Gleevec has been the cornerstone of CML treatment for the past 15 years. However, the introduction of a generic formulation (imatinib) has made patients and physicians uncertain about the medications that are being used, according to The CML Advocates Network, a network of CML patient organizations in over 70 countries (Geissler and colleagues. Leukemia 2016; epublished August 3, 2016).
The CML Advocates Network surveyed patient advocacy groups in 80 countries and physicians registered with the International CML Foundation about the introduction of generic imatinib. The Network then hosted a global advocacy meeting in 2014 to develop recommendations. At the time of the survey, Gleevec was available in 55 countries, Tasigna in 44 countries, Sprycel in 30 countries, Bosulif in 6 countries and Iclusig in 4 countries. By 2014, generic copies of Gleevec or Sprycel were available in 32 countries, including Canada.
One concern was that some countries permit generic formulations that are only chemically similar to the original drug; bioequivalence (i.e. comparable effects in the body) may not be a requirement for drug approval. This may explain, in part, why there have been reports of a loss of therapeutic response and more frequent side effects after switching to generic imatinib (Mattar M. Int J Hematol 2010;91:104-106. Uyanik and colleagues. Eur J Cancer Care 2015; epublished November 23, 2015).
Based on its discussions, the Network developed 5 recommendations to address the uncertainty people have about generic CML medications:
- No CML patient should be given a generic drug unless it has been shown to have reliable quality and proof of bioequivalence.
- Regulatory bodies (such as Health Canada or the FDA) should demand studies that directly compare generic and brand-name drugs to ensure that the generic has the same safety and effectiveness as the original.

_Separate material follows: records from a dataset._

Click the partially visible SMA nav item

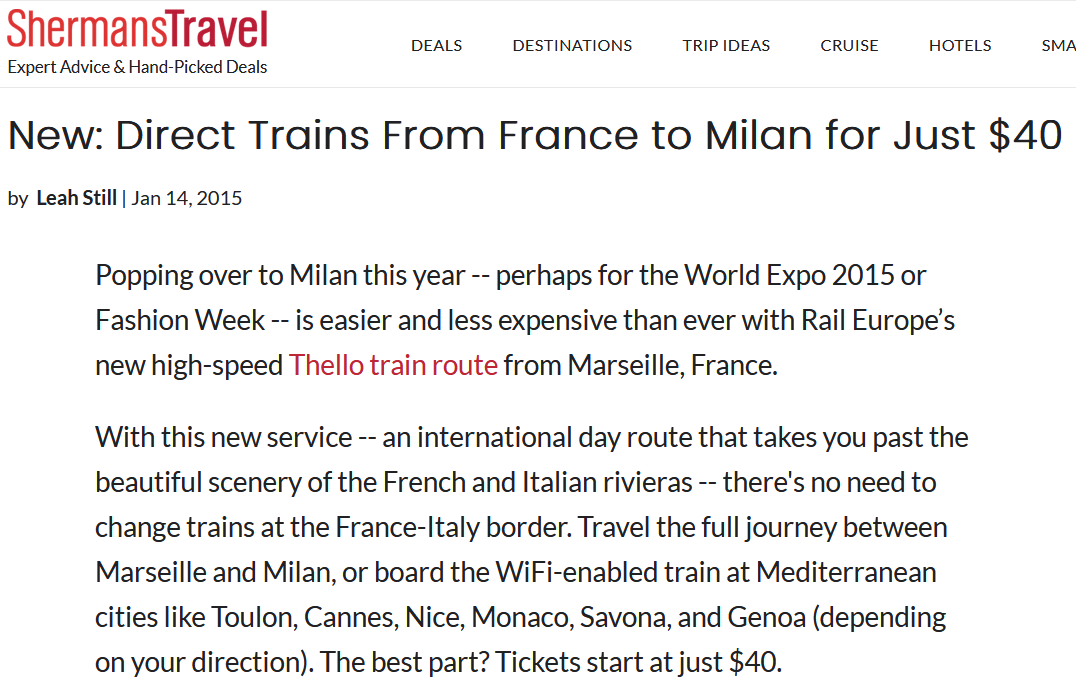tap(1058, 45)
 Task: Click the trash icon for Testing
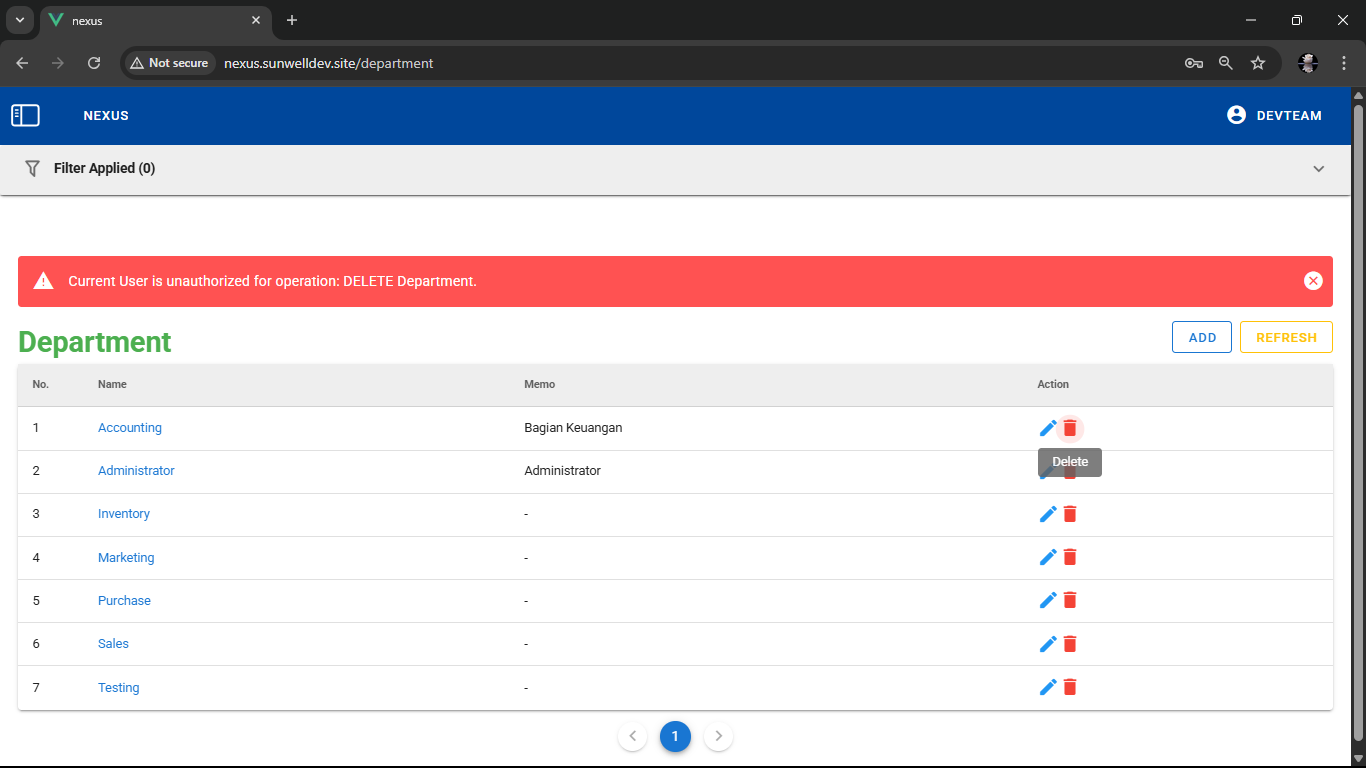point(1070,687)
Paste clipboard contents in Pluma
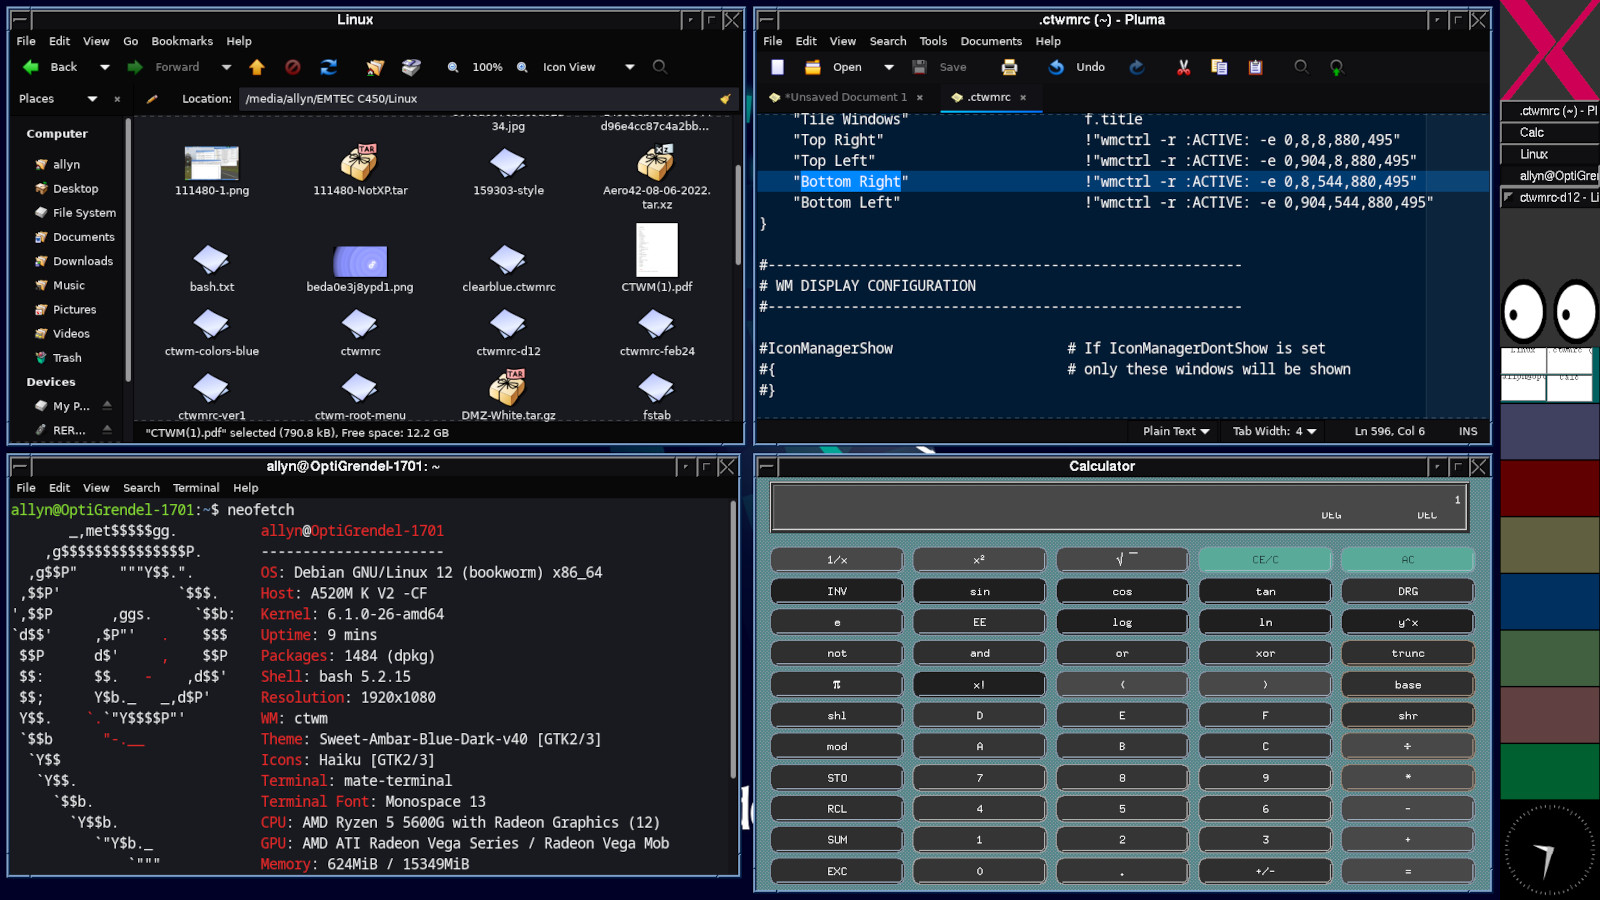Image resolution: width=1600 pixels, height=900 pixels. coord(1255,67)
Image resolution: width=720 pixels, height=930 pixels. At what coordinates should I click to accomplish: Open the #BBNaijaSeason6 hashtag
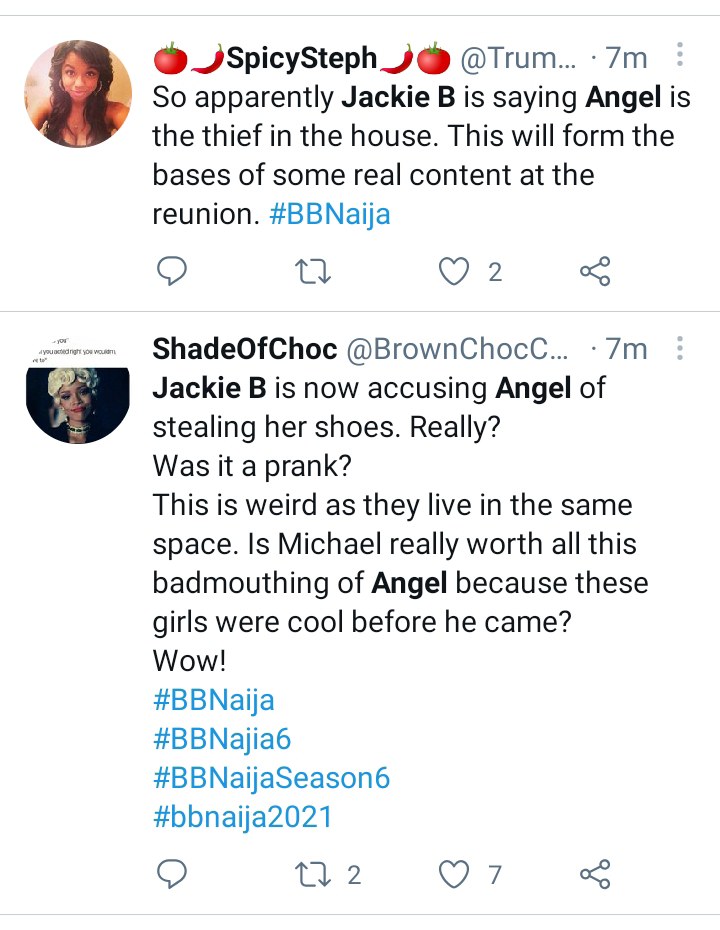[x=271, y=778]
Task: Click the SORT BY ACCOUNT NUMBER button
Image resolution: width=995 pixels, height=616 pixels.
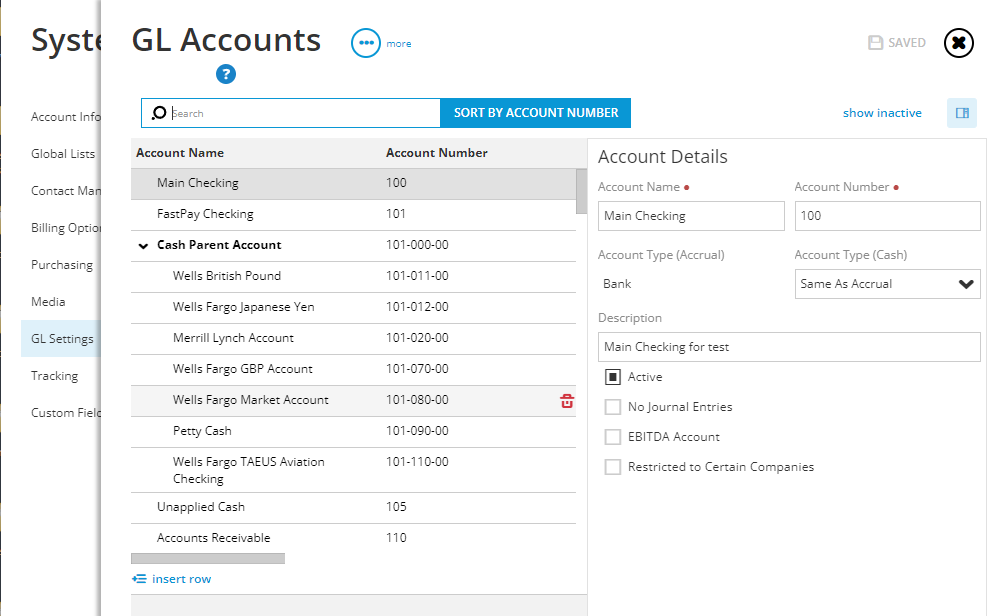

- CML patients should not be switched to a generic if they have already responded optimally to the original drug and are able to tolerate it.
- If a CML patient is switched to a generic for non-medical reasons, this should not happen more than once a year. People should be monitored closely after switching to ensure that the new drug is safe and effective. If a person shows a loss of response, they must have the option of going back to the original drug or switching to another treatment.
- People who are switched to a generic should have more frequent molecular monitoring to ensure early detection of any loss of treatment response.
The group noted that the use of less expensive generics has the potential to expand the number of people who will have access to medication. However, they concluded that because of the uncertainty felt by many patients and prescribers, more data are needed to guide the switch to cheaper generics. This would help to ensure that the risks of losing treatment response or drug toxicities are minimized.